Gogglebox's Stephen Webb and husband Daniel Lustig
Gogglebox's Stephen Webb and husband Daniel Lustig Gogglebox's Stephen Webb and husband Daniel Lustig

THIS week Sleb Safari tips its hat to Stephen Webb from Gogglebox.

Stephen was chatting to Heat magazine and the interview was running its course until he was asked ‘What’s the most surprising thing you’ve ever done?’

Stephen replied: “People always seem surprised when I tell them that I once trekked solo to Everest Base Camp.

“I got a flight to Lukla, which is the last place you can fly to in the Himalayas. I thought ‘I’ll just land there and get a cab’ but of course there are no cabs so I started walking.

“On the first day I walked for about eight hours. It took me about two weeks to get up, and out, four days to get back down.

“Every so often you come across graves, where people have got altitude sickness and died. I went with a little backpack with a sleeping bag and 12 tins of tuna in it.”

And then Stephen’s husband added: “He didn’t have any gear. So basically he went in a pair of trainers. He just had a Walkman and a pack of fags.”

What an image. High five Stephen.

Begorrah It's Wild Mountain Thyme

WE must address with some urgency the matter of Wild Mountain Thyme, a new film set in Oireland, begorrah.

If you managed to make it the entire way through the film trailer Sleb Safari applauds you. The accents. The impossible-to-pin-down decade in which it’s supposedly set. The accents – so cringeworthy they’re worth mentioning twice.

The Irish Embassy in Washington DC was characteristically diplomatic in its response.

“To be fair, Irish accents are hard (we struggle with them at times). But otherwise #WildMountainThyme looks great,” it tweeted.

“And, in Jamie Dornan and Emily Blunt, presents a remarkably realistic depiction, visually at least, of the average Irish man & woman. Truly, we are a beautiful people.”

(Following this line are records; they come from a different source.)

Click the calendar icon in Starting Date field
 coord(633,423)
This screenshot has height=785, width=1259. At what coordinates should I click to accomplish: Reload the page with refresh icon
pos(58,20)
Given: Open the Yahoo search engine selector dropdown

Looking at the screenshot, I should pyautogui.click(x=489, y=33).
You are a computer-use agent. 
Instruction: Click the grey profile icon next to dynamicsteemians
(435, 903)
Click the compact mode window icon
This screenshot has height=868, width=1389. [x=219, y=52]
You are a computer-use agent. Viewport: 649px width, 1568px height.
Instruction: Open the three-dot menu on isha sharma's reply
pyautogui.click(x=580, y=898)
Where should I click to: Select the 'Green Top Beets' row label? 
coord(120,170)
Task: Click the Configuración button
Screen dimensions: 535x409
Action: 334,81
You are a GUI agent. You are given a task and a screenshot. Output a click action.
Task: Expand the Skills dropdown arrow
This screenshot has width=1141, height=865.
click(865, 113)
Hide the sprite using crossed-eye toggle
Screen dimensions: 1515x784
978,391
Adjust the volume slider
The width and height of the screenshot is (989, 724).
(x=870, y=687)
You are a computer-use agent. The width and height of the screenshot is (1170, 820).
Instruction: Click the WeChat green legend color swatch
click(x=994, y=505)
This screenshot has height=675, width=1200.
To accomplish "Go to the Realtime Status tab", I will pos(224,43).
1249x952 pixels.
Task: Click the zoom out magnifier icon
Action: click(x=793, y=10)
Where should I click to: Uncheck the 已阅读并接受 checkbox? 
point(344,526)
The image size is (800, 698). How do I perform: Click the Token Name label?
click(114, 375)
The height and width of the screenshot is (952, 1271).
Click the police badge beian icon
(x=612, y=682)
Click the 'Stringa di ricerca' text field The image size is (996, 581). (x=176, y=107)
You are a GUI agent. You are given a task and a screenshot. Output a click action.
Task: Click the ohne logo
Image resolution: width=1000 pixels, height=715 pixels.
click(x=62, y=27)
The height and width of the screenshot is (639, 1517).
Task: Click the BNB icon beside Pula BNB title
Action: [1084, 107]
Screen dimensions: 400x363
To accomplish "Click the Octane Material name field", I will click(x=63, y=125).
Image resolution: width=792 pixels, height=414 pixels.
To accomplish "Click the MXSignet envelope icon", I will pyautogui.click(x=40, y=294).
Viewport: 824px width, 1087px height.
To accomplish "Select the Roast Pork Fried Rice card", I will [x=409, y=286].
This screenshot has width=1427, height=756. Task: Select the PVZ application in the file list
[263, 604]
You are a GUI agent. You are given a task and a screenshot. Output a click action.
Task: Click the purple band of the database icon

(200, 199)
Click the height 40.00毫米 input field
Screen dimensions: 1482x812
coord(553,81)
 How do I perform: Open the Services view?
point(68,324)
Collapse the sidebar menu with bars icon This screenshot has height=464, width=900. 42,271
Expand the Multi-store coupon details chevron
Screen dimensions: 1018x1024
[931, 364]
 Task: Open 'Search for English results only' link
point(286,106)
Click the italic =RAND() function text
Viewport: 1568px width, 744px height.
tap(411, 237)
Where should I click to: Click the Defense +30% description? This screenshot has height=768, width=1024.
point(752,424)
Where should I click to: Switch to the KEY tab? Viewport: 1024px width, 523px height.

Yeah… we’re not THAT beautiful.

Dublin Airport dispensed with tact.

“There’s fashion police

“Grammar police

“We even have airport police

“Is there such a thing as accent police?

“If so, somebody better call ‘em.

“On the upside, Ireland looks nice.”

Oh, Wild Mountain Thyme why must you be so questionable? Is this how the French felt when they saw Emily in Paris?